Think I’m being hysterical? I’ve been accused of that before. But we’ve seen what happens when millions of Americans abandon their faith in the nation’s core institutions. We’ve seen what happens when millions of Americans become convinced that their leaders are illegitimate. We’ve seen what happens when millions of Americans are manipulated into believing that Trump is suffering righteously for their sake; that an attack on him is an attack on them, on their character, on their identity, on their sense of sovereignty. And I fear we’re going to see it again.
[David A. Graham: The Mar-a-Lago raid proves the U.S. isn’t a banana republic]

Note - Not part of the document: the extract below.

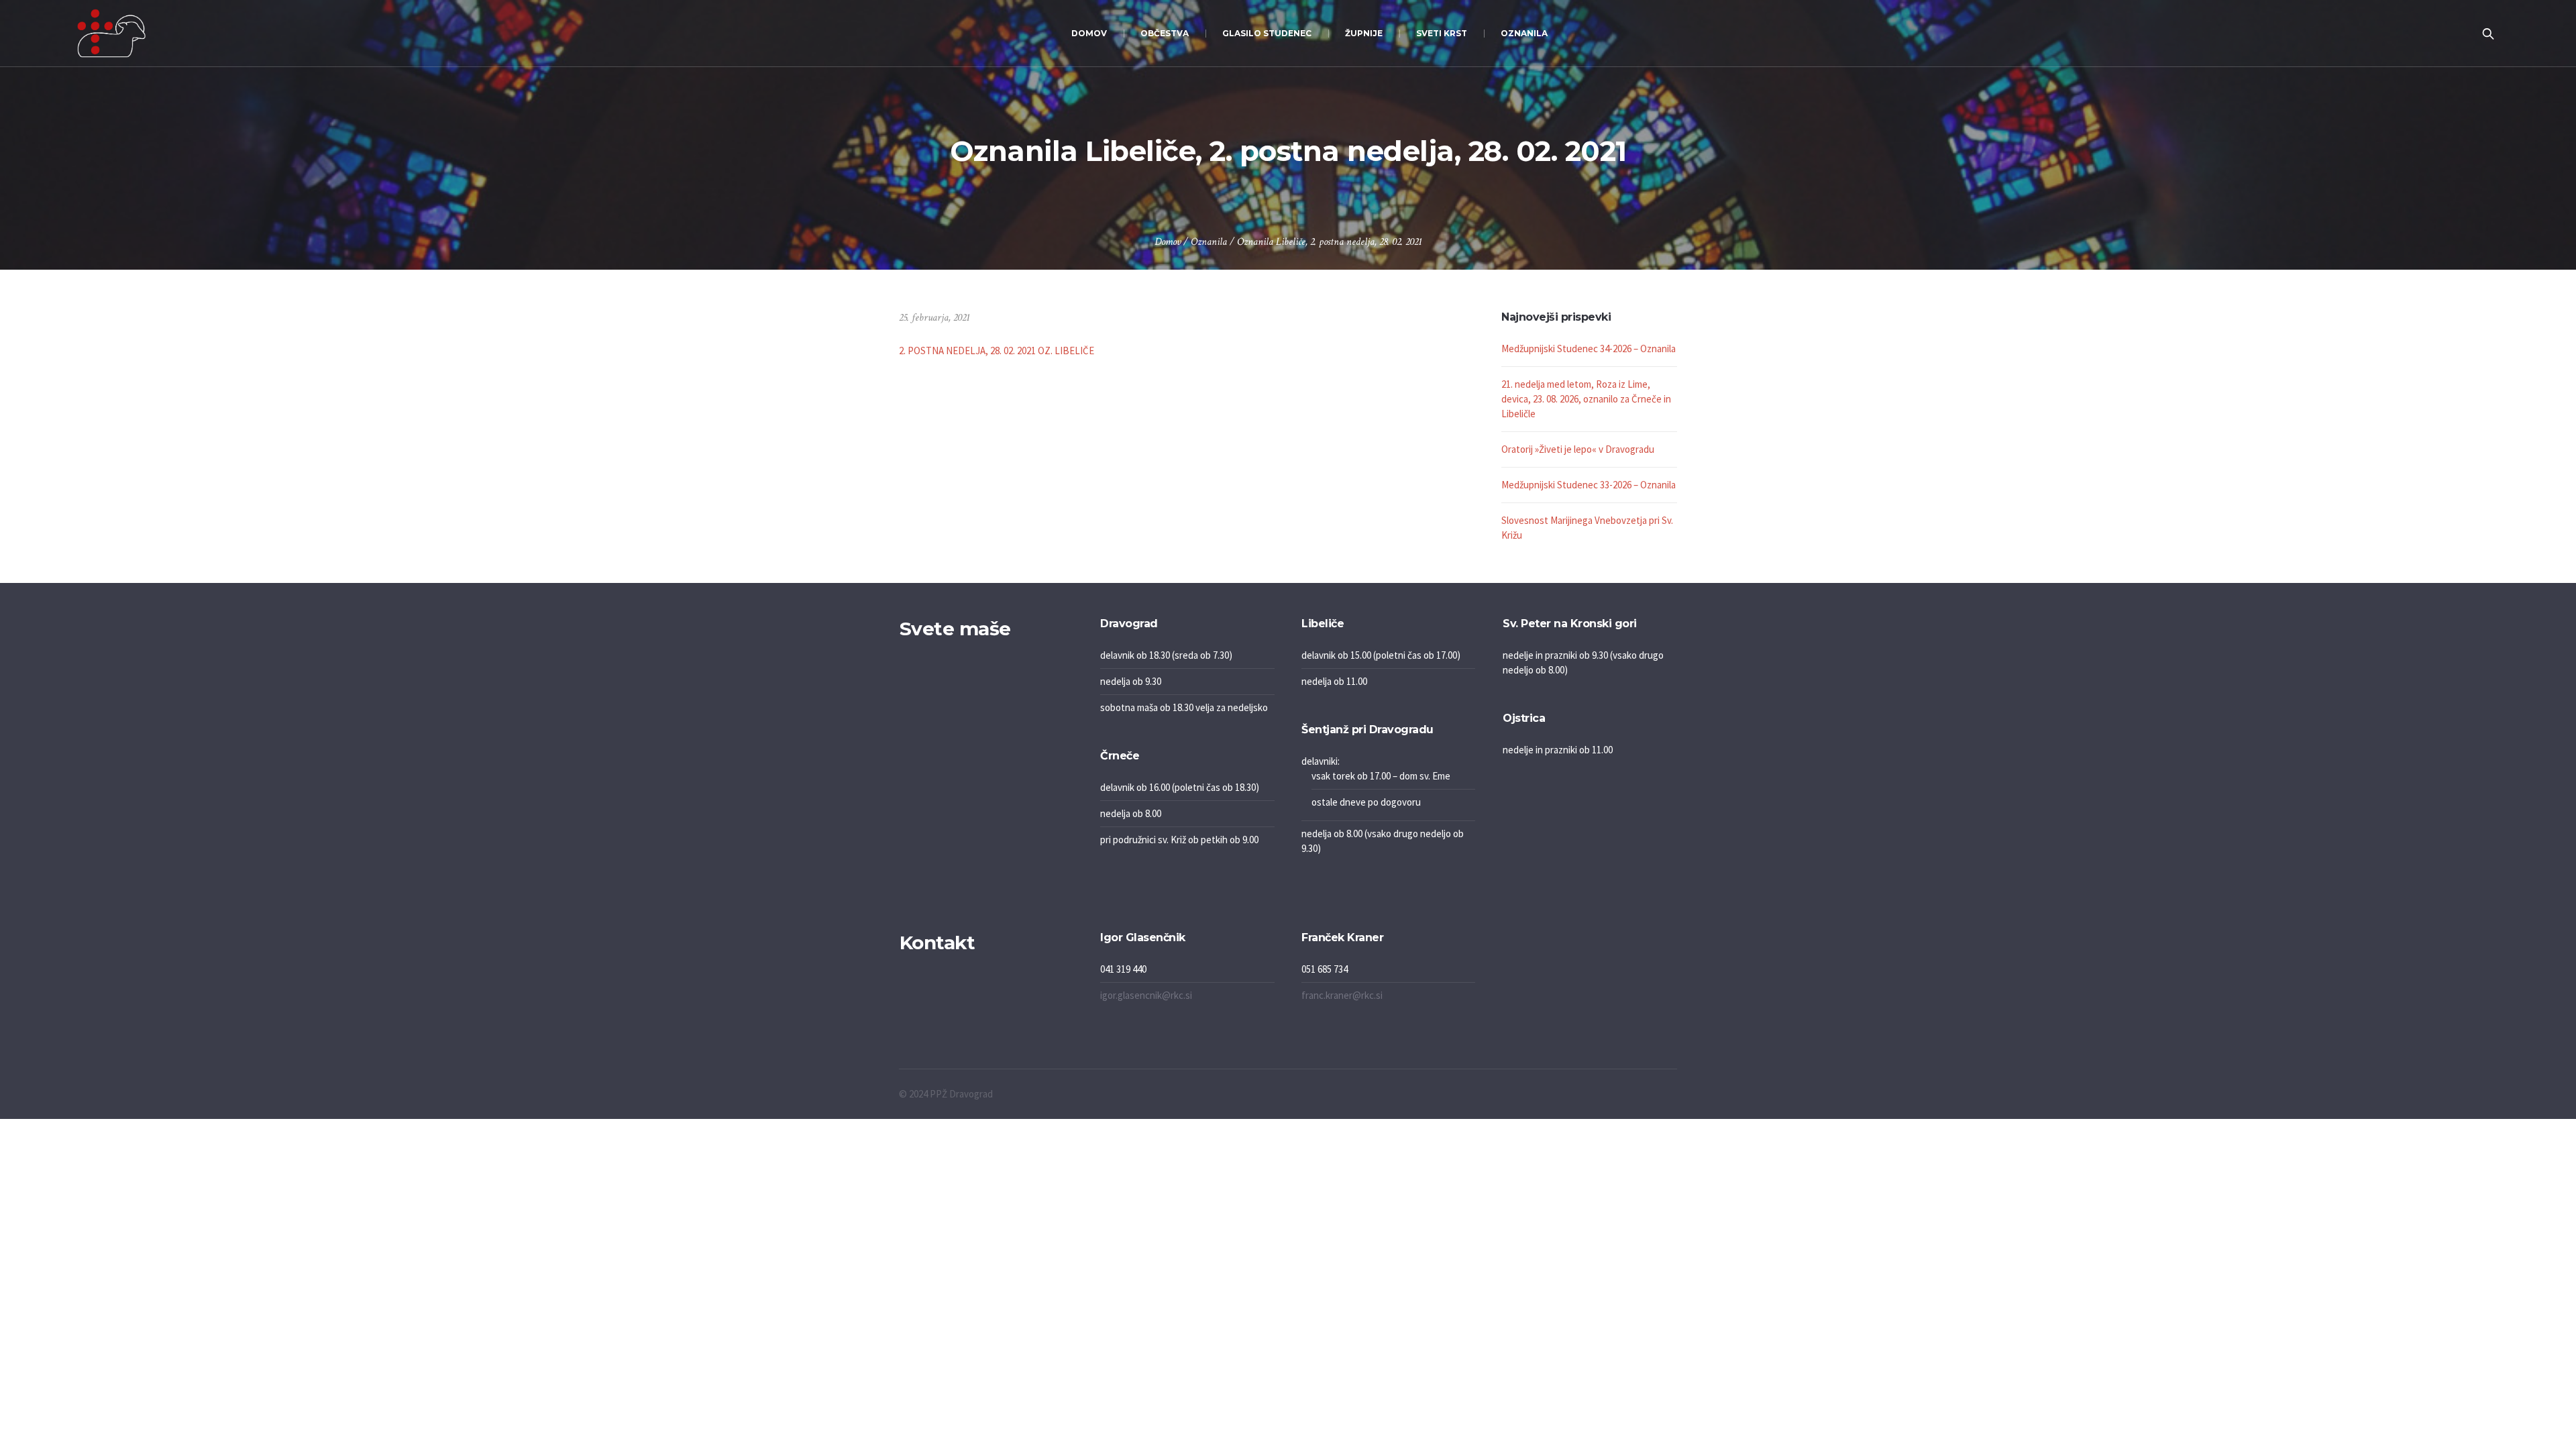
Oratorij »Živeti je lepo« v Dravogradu (1577, 449)
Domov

It’s tempting to think of January 6, 2021, as but one day in our nation’s history. It’s comforting to view the events of that day—the president inciting a violent mob to storm the U.S. Capitol and attempt to overturn the results of a free and fair election—as the result of unprecedented conditions that happened to converge all at once, conditions that are not our national norm.
But perhaps we should view January 6 as the beginning of a new chapter.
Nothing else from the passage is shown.